The mind was enjoying the strain it was receiving, as if saying, trample me, crush me, extract all juices, still the mental in you cannot be cured. It hides behind in the most secluded corners of the brain to come out in the most awkward times when the intelligent debates are at heights.
The mind was convinced of myself to be a mental no matter how much I tried to argue and show my certificates of appreciations. I couldn't challenge my mind on this serious matter and had taken a let go attitude, "until no dogs were harmed by my mental."
This was World Mental Day and I was thinking if I could party being a Mental or just pray for the well being of the mental in me.
Mind brought before me the case of great Einstein before me. He was traveling in a bus and when the attendant had returned the change he tried to count the change many times if he had been returned the correct amount back. The attendant seeing the man an illiterate, said "let me count it for you, you haven't studied maths I suppose," and counted the money for him.

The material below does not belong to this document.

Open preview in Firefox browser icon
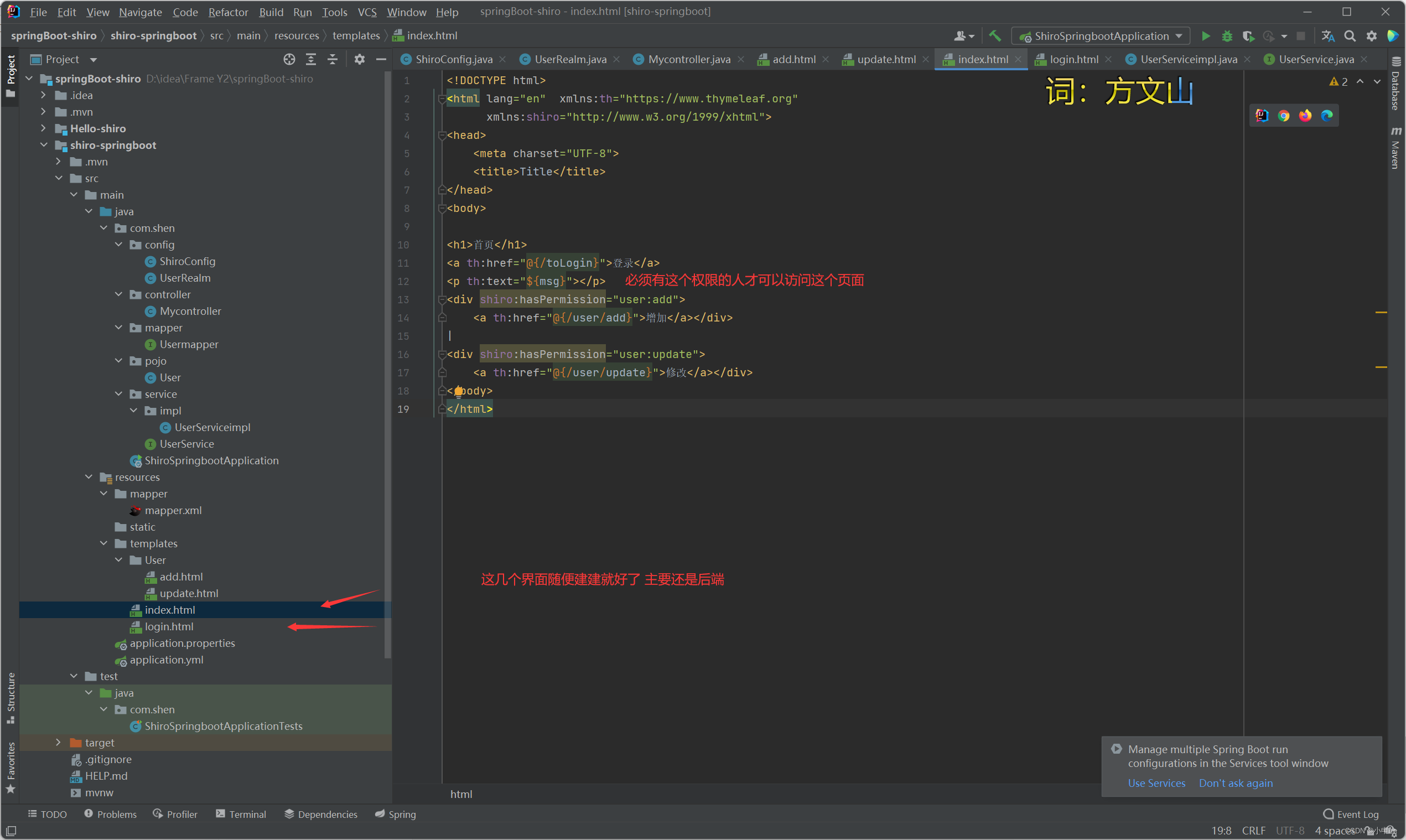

I was happy at the illustration and concluded, I too have trouble counting the change exactly the same way, thus proved "I am an avatar of Einstein."
Should I visit a mental hospital and give a pat on the back of patients and the Doctors on this auspicious day, but mind warned to go anywhere near the dangerous zone as a slight miss and they could keep me in their confinement.
So I decided to celebrate this day in full solitude, with me, and my mind, minding their own business.